Claessens An, Van de Vijver Koen, Van Bockstaele Dirk R, Wauters Jan, Berneman Zwi N, Van Marck Eric, Merregaert Joseph
Laboratory of Molecular Biotechnology, Department of Biomedical Sciences, Faculty of Medicine, University of Antwerp, Universiteitsplein 1, B-2610 Wilrijk, and Antwerp University Hospital, Edegem, Belgium.
Cell Biol Int. 2007 Nov;31(11):1323-30. doi: 10.1016/j.cellbi.2007.05.014. Epub 2007 May 26.

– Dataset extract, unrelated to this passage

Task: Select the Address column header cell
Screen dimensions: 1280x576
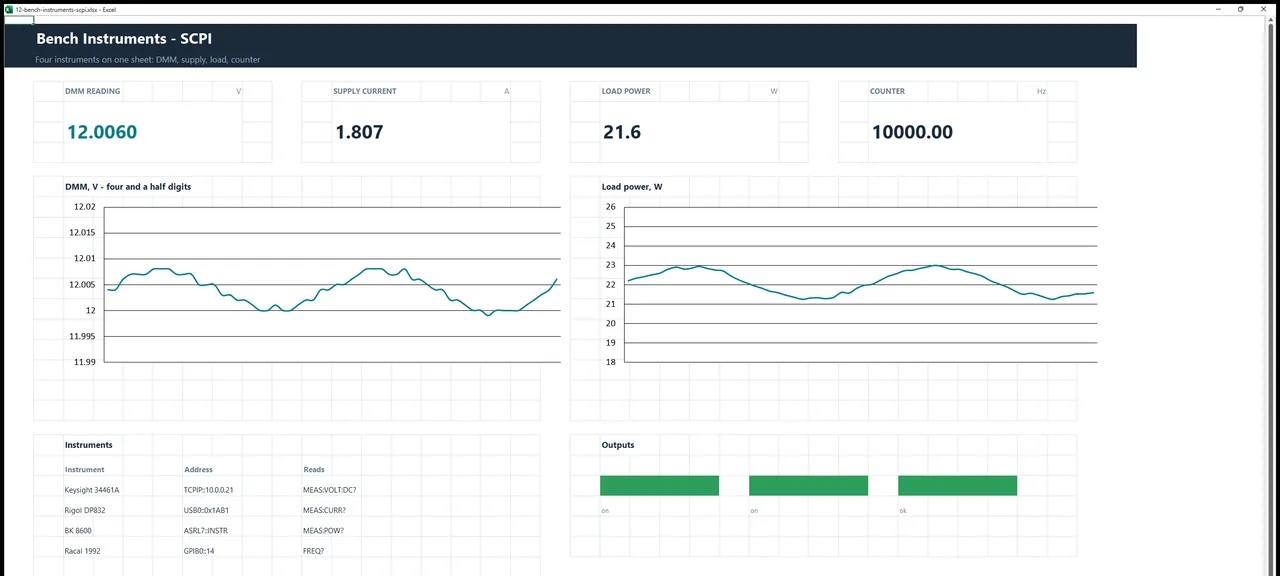Action: [x=198, y=469]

The C-type lectin family is a group of animal proteins which can be distinguished from other lectins by the presence of a Ca2+-dependent carbohydrate recognition domain (CRD) in their protein sequence. They are classified into 17 groups according to their domain architecture and have a wide variety of functions. The human chondrolectin gene encodes transmembrane (CHODL, CHODLf) and soluble proteins (CHODLDeltaE, CHODLfDeltaE) belonging to the family of C-type lectins because of the presence of one CRD domain in their N-terminal region. The CHODL splice variants (CHODLf, CHODLDeltaE and CHODLfDeltaE) are differentially expressed in T lymphocytes. The transmembrane-containing isoform CHODLf is localized in the ER-Golgi apparatus. CHODLDeltaE and CHODLfDeltaE are devoid of the transmembrane domain and terminate in QDEL, an ER retention signal. In this paper we have investigated the expression of the CHODLDeltaE/CHODLfDeltaE protein. This variant localizes in the late endoplasmic reticulum. We detected the protein in spleen and tonsils in a small population of lymphocytes. Moreover, the isoform seems to be differentially expressed in thymocytes and lymphocytes suggesting an important biological function during T cell development.